• **Goal of the exercise**
Present the lines of all the items below as a numbered list, omitting blank lines and leaving the pictures out of the answer.

(Records for locating screen elements)
◆ ◆ ◆ ◆ ◆

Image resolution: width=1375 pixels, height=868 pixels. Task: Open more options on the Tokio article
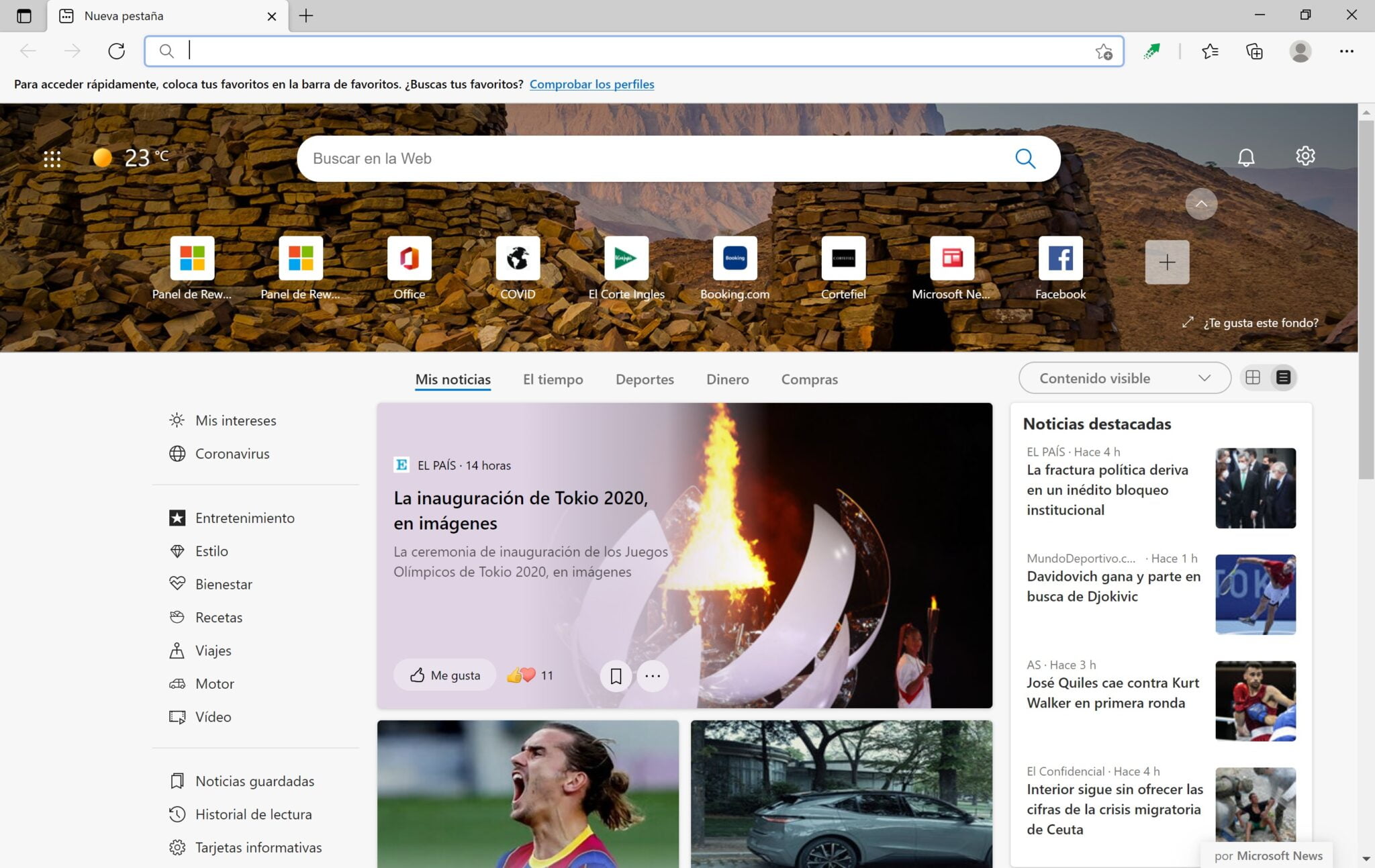click(653, 676)
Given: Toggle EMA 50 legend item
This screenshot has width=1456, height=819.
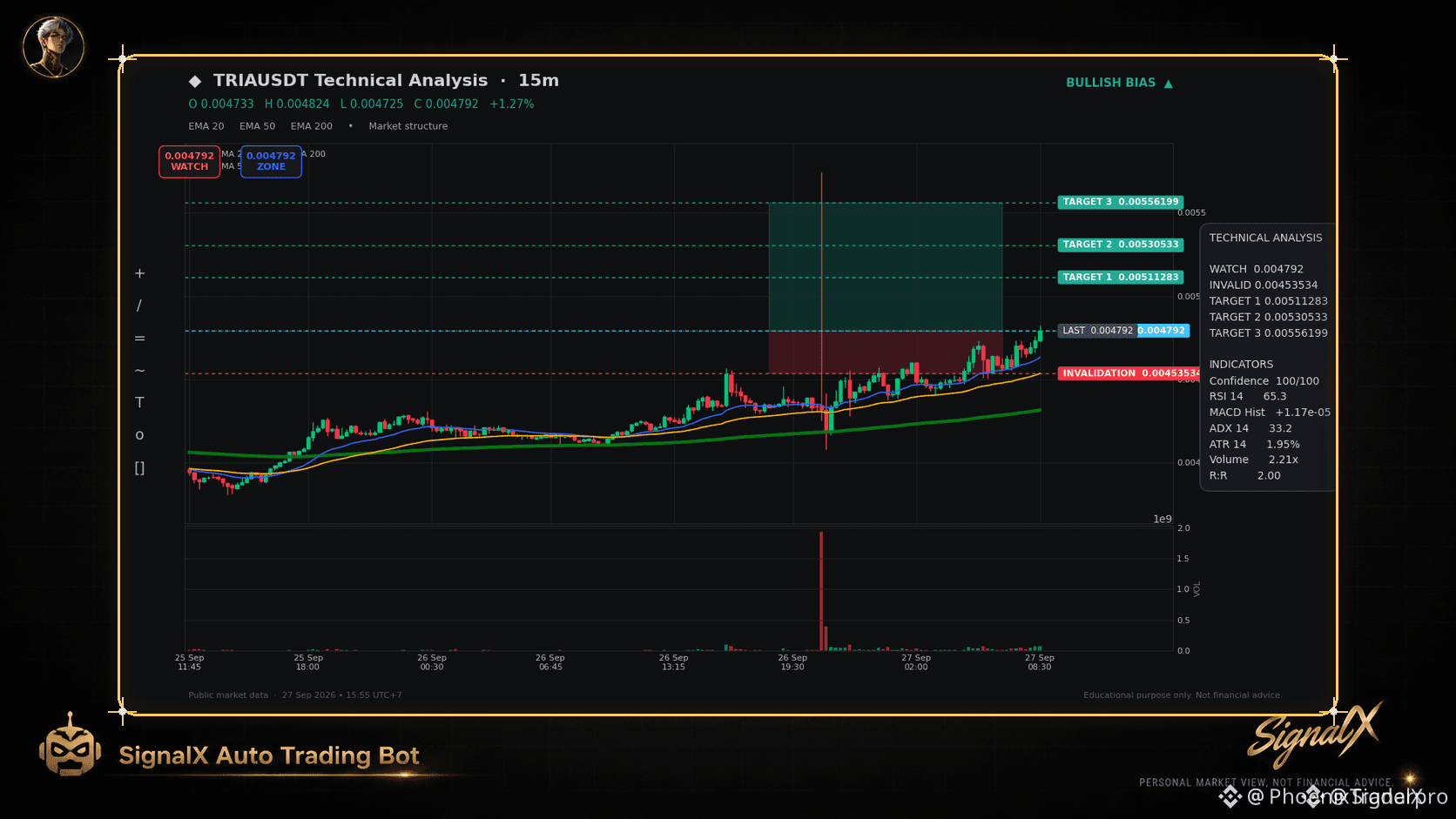Looking at the screenshot, I should tap(257, 126).
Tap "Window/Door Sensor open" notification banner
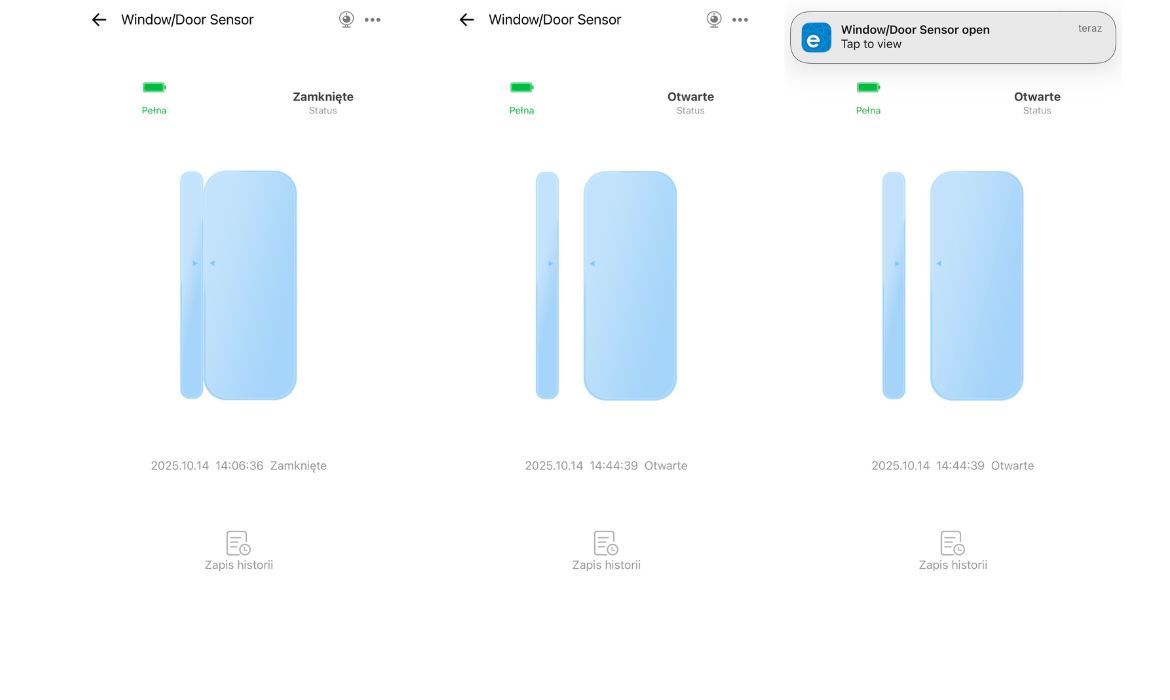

◆ ◆ ◆ ◆ ◆

• **Final result**
1. Image resolution: width=1375 pixels, height=868 pixels. Task: Open more options on the Tokio article
2. click(653, 676)
3. Given: Toggle EMA 50 legend item
4. This screenshot has width=1456, height=819.
5. Looking at the screenshot, I should tap(257, 126).
6. Tap "Window/Door Sensor open" notification banner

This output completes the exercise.